『想い描いていた女性』(4)
(「社長の上手な諌め方」続編)




「レイヴン、コレは大丈夫なのか?」


 自分をコレ扱いされていることにも気づかない凌。


「ちょっと思考に暴走癖があるだけで、実害はありませんよ」


 フムッと顎に指をあて酷いことを口にするレイヴン。


「お二人共、失礼なこと言わないで下さい! 珀明さんが紛らわしい言い方をなさるから如月さんが混乱するんです!」


 「珀明さん達は黙っていて下さい!」と瑪瑙は一喝し、凌に向き直った。


「倉橋も妻は一人だけです。中には愛人の居る方も居るかもしれませんが……。私達一族には稀に言霊を操る力を持つ者が生まれ、その者は言葉を奏でることから“奏”と呼ばれるんです。本家の方々は私を“奏”と呼びますが、本来の名前は“瑪瑙”と言うんです」


(言霊……?)


 非現実的過ぎて俄には信じがたい話だ。
 しかし、瑪瑙が凌に嘘を吐く必要は無く、その表情から嘘では無いことが分かる。


「本家でも限られた者しか知らない一族最大の秘密だ。分家では“奏”は伝説上の人物とされている。間違っても倉橋姓の者には言うなよ。あと、大いに誤解があるようだが、瑪瑙は十七だ。犯罪ではない」


 瑪瑙の言葉を補足するように珀明は告げた。


(でも、何故一族の重要な秘密を一社員でしか無い私に? “奏”があだ名の様なものだと言えば済むことなのに……)


「どうして私にそんなことを教えて下さるのですか?」


(私がバラせばきっと大変なことになる……)


 瑪瑙と珀明は凌の言葉に目を合わせ、フッと笑った。


「愚問だな。お前はそんな愚かなことはしない。そもそもそんなことをする様な奴を第ニ秘書にする筈が無いからな」

「如月さんには、そう遠くない内にお話することになっていたのだと思います。それが少しだけ早まっただけです。そうですよね? レイヴン」


 瑪瑙の言葉にレイヴンは肩を竦めた。


「奏様には敵いませんね。今年中に式を挙げたいとは思っているんですけどね。親父と新居について揉めてる最中です」

「今お前が住んでいる分譲マンションか屋敷の使用人棟か、か。葉月としては将来を考えて屋敷を推しているんだろ」

「ええ。いずれはと覚悟はしてるんですけどね。それまでは屋敷に戻るつもりはありません」

「使用人棟は独身寮のような物だからな。結婚すれば屋敷を出て通いになる。屋敷が嫌なら、結婚祝いに敷地内に家を建ててやろうか? 屋敷の者に気を遣う必要も無いし、出勤も楽だろう。私としてもその方が将来的に何かと都合がいい」

「そうですね。もし子どもが産まれても近くで執事の仕事ぶりを見せて育てた方が良いですからね。ではお願いします。間取りや家具は私と凌が決めますから」

「あぁ、請求書だけ私に回せ」


(年内に結婚? 結婚祝いに新居に家具家電?)


 凌が口を挟む隙も無く、話しはどんどん進んで行く。


(結婚も家のことも、私は何一つ聞かされてないんですけど……。って言うか、普通結婚祝いに家具家電付きの家贈らないですよね!? それに……)

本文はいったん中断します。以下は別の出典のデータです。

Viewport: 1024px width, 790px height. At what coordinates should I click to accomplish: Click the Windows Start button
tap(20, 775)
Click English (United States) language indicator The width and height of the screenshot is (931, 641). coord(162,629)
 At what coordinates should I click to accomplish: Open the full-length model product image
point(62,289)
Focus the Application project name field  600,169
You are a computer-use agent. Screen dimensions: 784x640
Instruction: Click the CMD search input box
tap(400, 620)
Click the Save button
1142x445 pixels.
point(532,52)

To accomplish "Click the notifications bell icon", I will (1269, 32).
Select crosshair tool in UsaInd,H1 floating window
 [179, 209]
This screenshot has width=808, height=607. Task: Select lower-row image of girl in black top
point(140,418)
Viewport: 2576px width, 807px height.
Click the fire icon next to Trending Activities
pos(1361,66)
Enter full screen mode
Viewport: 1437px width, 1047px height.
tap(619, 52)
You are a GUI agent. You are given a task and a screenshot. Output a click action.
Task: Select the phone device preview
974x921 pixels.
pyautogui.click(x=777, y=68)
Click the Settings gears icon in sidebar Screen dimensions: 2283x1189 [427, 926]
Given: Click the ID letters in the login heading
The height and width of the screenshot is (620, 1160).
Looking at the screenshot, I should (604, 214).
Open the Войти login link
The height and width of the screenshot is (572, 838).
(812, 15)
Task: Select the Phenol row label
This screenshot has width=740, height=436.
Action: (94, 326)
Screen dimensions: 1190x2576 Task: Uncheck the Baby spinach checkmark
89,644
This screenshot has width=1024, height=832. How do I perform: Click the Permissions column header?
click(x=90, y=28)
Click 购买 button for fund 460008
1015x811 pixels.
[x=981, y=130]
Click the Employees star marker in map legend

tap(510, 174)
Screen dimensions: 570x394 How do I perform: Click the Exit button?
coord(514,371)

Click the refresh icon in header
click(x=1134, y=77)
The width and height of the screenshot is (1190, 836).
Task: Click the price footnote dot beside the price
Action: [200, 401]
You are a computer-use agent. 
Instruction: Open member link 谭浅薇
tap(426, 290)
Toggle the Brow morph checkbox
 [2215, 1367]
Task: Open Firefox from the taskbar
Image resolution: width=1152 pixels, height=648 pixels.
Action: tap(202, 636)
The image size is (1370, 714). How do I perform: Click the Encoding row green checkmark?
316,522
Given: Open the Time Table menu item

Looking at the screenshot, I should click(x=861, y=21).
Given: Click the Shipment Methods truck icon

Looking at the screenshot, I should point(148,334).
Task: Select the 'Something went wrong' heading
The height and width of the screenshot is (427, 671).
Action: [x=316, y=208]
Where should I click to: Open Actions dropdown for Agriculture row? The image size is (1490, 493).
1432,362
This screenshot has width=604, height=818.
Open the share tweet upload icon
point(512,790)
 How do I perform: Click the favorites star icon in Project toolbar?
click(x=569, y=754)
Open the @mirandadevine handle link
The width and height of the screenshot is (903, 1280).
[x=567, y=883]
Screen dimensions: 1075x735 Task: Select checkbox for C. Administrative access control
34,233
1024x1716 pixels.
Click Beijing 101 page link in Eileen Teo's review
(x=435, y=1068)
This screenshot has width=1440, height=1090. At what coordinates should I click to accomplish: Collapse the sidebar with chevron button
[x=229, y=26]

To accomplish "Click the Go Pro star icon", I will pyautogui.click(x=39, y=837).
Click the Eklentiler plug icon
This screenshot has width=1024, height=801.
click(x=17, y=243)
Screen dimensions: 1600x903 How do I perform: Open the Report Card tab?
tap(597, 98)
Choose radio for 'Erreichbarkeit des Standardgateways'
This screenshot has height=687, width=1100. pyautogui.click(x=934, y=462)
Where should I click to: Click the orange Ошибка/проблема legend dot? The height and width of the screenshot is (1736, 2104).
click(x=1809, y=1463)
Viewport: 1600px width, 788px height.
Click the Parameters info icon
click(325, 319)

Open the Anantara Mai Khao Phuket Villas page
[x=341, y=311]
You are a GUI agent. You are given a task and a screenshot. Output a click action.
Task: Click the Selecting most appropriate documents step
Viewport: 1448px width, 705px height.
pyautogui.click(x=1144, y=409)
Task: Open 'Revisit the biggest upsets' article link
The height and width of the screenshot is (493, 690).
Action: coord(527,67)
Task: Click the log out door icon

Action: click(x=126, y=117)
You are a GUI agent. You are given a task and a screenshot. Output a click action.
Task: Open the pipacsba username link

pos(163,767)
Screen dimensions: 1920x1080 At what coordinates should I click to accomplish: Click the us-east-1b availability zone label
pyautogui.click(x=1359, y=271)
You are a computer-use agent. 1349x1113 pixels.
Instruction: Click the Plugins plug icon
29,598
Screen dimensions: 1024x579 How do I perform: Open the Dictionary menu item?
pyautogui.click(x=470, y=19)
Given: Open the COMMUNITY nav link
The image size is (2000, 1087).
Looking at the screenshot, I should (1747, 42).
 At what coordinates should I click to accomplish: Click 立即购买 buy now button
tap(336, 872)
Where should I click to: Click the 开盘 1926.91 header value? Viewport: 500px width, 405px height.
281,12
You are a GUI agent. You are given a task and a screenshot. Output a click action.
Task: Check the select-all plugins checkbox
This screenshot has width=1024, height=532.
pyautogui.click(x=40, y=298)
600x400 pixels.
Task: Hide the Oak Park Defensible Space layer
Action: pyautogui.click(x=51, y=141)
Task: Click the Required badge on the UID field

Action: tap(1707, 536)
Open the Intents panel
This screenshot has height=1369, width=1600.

「ちょっと待って下さい! 私まだプロポーズして貰ってません! プロポーズも無しに新居や結婚式の話をされても困ります!」


 結婚は女性にとって人生の一大イベントだ。結婚式へ至るまでのプロセスも重要だろう。
 凌の言葉に珀明と奏は驚いた顔でレイヴンを見た。二人の非難めいた視線を受け、レイヴンはバツが悪そうに視線を逸らす。


「……お前まだしていなかったのか? 呆れた奴だな。お前でも怖じ気づくことがあるとは」

「いやいや、プロポーズも無しに奏様と結婚式を挙げた珀明に言われたくないよ」

「貴様っ……」


 痛い所を突かれ、レイヴンは顔をしかめた。反論する口調も荒く、もはや敬語ですら無い。
 何事もそつなくこなすレイヴンもプロポーズともなれば話は別だ。
 今付き合っている相手と必ずしも結婚するとは限らない。自分は結婚するつもりでも、相手にその気が無い事など大人の世界ではざらだ。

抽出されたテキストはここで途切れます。